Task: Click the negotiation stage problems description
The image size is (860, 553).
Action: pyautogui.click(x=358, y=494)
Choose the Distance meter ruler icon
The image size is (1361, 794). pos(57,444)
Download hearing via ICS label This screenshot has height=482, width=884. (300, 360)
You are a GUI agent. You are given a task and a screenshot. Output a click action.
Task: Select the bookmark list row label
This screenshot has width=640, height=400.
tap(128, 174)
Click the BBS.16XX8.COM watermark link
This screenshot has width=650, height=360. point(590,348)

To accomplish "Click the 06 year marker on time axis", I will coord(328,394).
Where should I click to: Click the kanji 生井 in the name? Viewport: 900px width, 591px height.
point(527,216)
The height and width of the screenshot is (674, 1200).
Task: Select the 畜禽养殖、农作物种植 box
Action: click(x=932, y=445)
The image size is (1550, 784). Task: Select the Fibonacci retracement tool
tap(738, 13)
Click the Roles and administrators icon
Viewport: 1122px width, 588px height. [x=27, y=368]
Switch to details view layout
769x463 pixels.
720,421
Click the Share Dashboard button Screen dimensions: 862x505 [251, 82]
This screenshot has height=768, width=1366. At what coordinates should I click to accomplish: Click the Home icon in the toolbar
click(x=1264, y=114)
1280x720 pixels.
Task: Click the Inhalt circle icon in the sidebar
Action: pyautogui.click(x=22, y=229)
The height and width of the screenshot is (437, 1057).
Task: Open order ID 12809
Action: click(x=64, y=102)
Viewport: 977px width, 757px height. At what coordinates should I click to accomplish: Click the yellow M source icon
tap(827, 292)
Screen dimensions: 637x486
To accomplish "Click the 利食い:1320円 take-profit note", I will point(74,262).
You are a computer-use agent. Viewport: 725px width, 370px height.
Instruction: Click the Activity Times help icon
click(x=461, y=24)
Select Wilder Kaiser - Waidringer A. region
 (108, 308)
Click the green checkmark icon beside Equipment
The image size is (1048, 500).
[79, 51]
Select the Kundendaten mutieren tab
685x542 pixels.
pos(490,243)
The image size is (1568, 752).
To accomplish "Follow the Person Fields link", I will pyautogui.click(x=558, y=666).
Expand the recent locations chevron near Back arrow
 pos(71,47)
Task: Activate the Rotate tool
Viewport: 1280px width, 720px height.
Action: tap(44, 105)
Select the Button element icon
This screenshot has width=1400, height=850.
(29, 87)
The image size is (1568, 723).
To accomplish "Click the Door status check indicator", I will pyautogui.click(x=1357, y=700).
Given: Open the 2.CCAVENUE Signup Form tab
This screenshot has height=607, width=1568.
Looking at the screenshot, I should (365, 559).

------------------------------------------------------------

• **EXERCISE DIRECTIONS**
Please reproduce the records exactly, without leaving any out.

• **RESPONSE BELOW**
Task: Click the negotiation stage problems description
The image size is (860, 553).
Action: pyautogui.click(x=358, y=494)
Choose the Distance meter ruler icon
The image size is (1361, 794). pos(57,444)
Download hearing via ICS label This screenshot has height=482, width=884. (300, 360)
You are a GUI agent. You are given a task and a screenshot. Output a click action.
Task: Select the bookmark list row label
This screenshot has width=640, height=400.
tap(128, 174)
Click the BBS.16XX8.COM watermark link
This screenshot has width=650, height=360. point(590,348)

To accomplish "Click the 06 year marker on time axis", I will coord(328,394).
Where should I click to: Click the kanji 生井 in the name? Viewport: 900px width, 591px height.
point(527,216)
The height and width of the screenshot is (674, 1200).
Task: Select the 畜禽养殖、农作物种植 box
Action: click(x=932, y=445)
The image size is (1550, 784). Task: Select the Fibonacci retracement tool
tap(738, 13)
Click the Roles and administrators icon
Viewport: 1122px width, 588px height. [x=27, y=368]
Switch to details view layout
769x463 pixels.
720,421
Click the Share Dashboard button Screen dimensions: 862x505 [251, 82]
This screenshot has height=768, width=1366. At what coordinates should I click to accomplish: Click the Home icon in the toolbar
click(x=1264, y=114)
1280x720 pixels.
Task: Click the Inhalt circle icon in the sidebar
Action: pyautogui.click(x=22, y=229)
The height and width of the screenshot is (437, 1057).
Task: Open order ID 12809
Action: click(x=64, y=102)
Viewport: 977px width, 757px height. At what coordinates should I click to accomplish: Click the yellow M source icon
tap(827, 292)
Screen dimensions: 637x486
To accomplish "Click the 利食い:1320円 take-profit note", I will point(74,262).
You are a computer-use agent. Viewport: 725px width, 370px height.
Instruction: Click the Activity Times help icon
click(x=461, y=24)
Select Wilder Kaiser - Waidringer A. region
 (108, 308)
Click the green checkmark icon beside Equipment
The image size is (1048, 500).
[79, 51]
Select the Kundendaten mutieren tab
685x542 pixels.
pos(490,243)
The image size is (1568, 752).
To accomplish "Follow the Person Fields link", I will pyautogui.click(x=558, y=666).
Expand the recent locations chevron near Back arrow
 pos(71,47)
Task: Activate the Rotate tool
Viewport: 1280px width, 720px height.
Action: tap(44, 105)
Select the Button element icon
This screenshot has width=1400, height=850.
(29, 87)
The image size is (1568, 723).
To accomplish "Click the Door status check indicator", I will pyautogui.click(x=1357, y=700).
Given: Open the 2.CCAVENUE Signup Form tab
This screenshot has height=607, width=1568.
Looking at the screenshot, I should (365, 559).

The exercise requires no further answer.